My problem is the head lights fail to come on. I have ran meter tests on the combo switch and all pass. Futher checking indicates that I do not get 12 VDC to the head lights other than the flash to pass which works fine. Fuse is good, can get them to turn on by bypassing from pin 16 to either 14 lo beam or 15 high beam, Pin 17 which according to my book is the comon between the two does not supply voltage. I fully believe it is the lighting control relay but can not find it. Have found the parking light relay on the right side. Anyone can you help me. Hate driving with the Flash to Pass locked on.


----------



## sclark85 (Mar 24, 2006)

*my reply to your question.*

im no real genius, but i know a little bit about electrical systems, and if it was me i would find your positive/hot at all times wire thats connected to the headlight bulb, and find out where that wire leads to, and i would have to say that somewhere in between the bulb and the switch you might have a split or freyed wire thats shorting out or making contact with a piece of metal or another wire. thats all the help i can give you and i hope it serves you well.


----------



## Volt-Schwibe (Jan 12, 2003)

also, there should be a wire that is for grounding the headlights, and if this gets corroded, it will shut the lights off.

what i always do, is to unscrew the ground wire, and sand under it, and sand the metal eyelet on the end of the wire too. then i coat them lightly with vasaline, and re-assemble.

you should be able to trace the headlight wires to a ground located near the radiator.


----------



## JamesO (Mar 30, 2005)

Headlight relay location:

http://www.autozone.com/servlet/UiB...redQuestion&Parameters=|~HEADLIGHT&PageSync=5

This link might be also be helpful.

Look at figure #6.

http://www.autozone.com/servlet/UiB..._us/0900823d/80/22/2c/81/0900823d80222c81.jsp

JamesO


----------



## Mullet Man (Oct 9, 2005)

May need a "Multi-function" switch. I have seen this happen with Ford products.

That is the Turn signal/high beam/headlight switch.


----------



## Midnight Tech (Dec 31, 2001)

Mullet Man said:


> May need a "Multi-function" switch. I have seen this happen with Ford products.
> 
> That is the Turn signal/high beam/headlight switch.

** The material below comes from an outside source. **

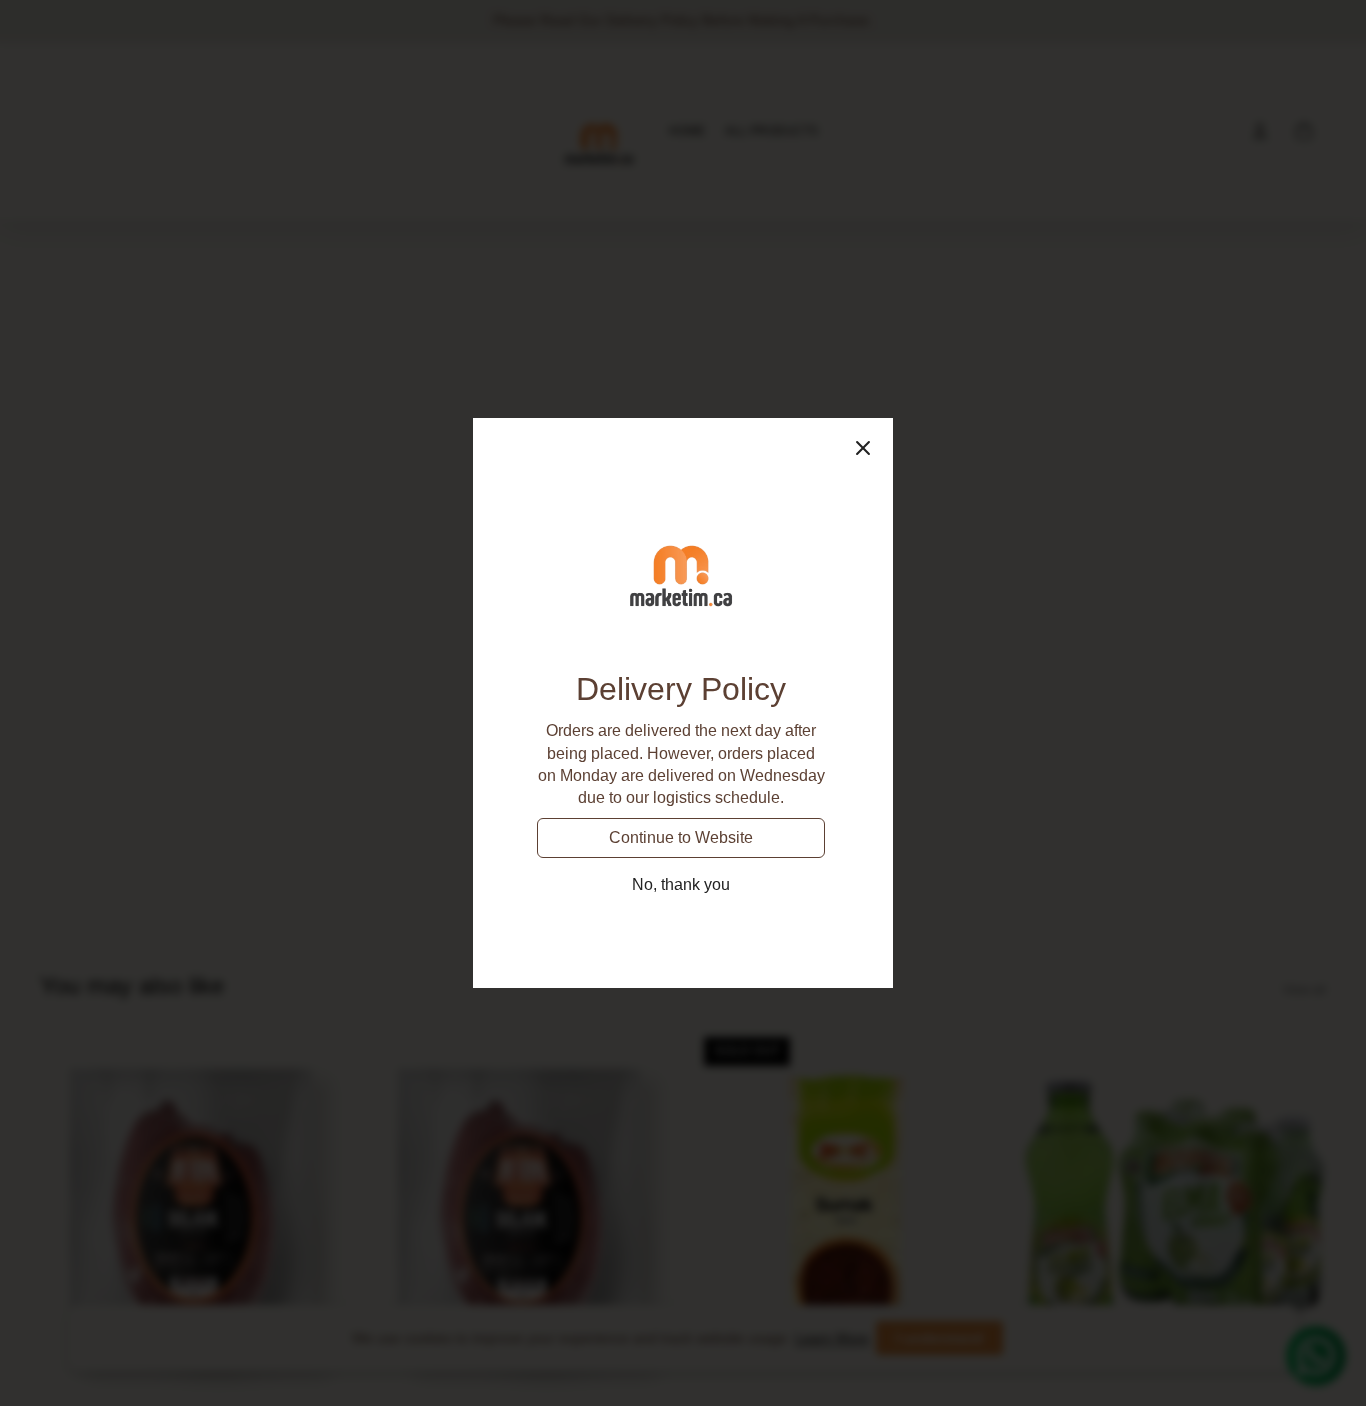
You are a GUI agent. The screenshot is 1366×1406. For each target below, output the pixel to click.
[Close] (863, 448)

That seems to be a common problem on all the late model cars...not just Fords. S10 trucks/Blazers are also beginning to show signs of this problem as well.
They running too much stuff through that one control IMHO.


----------



## bababear (Mar 21, 2006)

Ok, thanks for the replaies and help. So far what I have found is that We have flash to pass, which by-passes the relay and the warning chimes do come on. Parking lights work also, horn does not, so I am wondering if the ground to the combo is part of the problem. Pin 17 is where the power comes in from the relay. Pin 14 is for the low beams and pin 15 is high. Continuity checks on these are good. Pin 16 is hot and goes to pin 15 for the flash to pass. Jumping from 16 to 14 or 15 the head lights come on. 
I need to find this relay to find out where the ground comes from in the combo plug and do a direct test to see if it is working or has failed. If it does work then I know its the combo and will spend the bucks to replace it. If not cheaper to replace relay than combo switch.


----------



## Mullet Man (Oct 9, 2005)

Good luck!


----------



## bababear (Mar 21, 2006)

Success!!! As I figured it was not the switch and with the schematic from the site JameO sent I found the relay and wires going to it and back to the switch. From there I was able to find a break in control wire to the relay and repaired it. The lights now work as advertised.

GREAT BIG THANKS TO EVERYONE HERE FOR THEIR HELP.

HAVE A GREAT DAY AND BETTER TOMORROW.

RICK


----------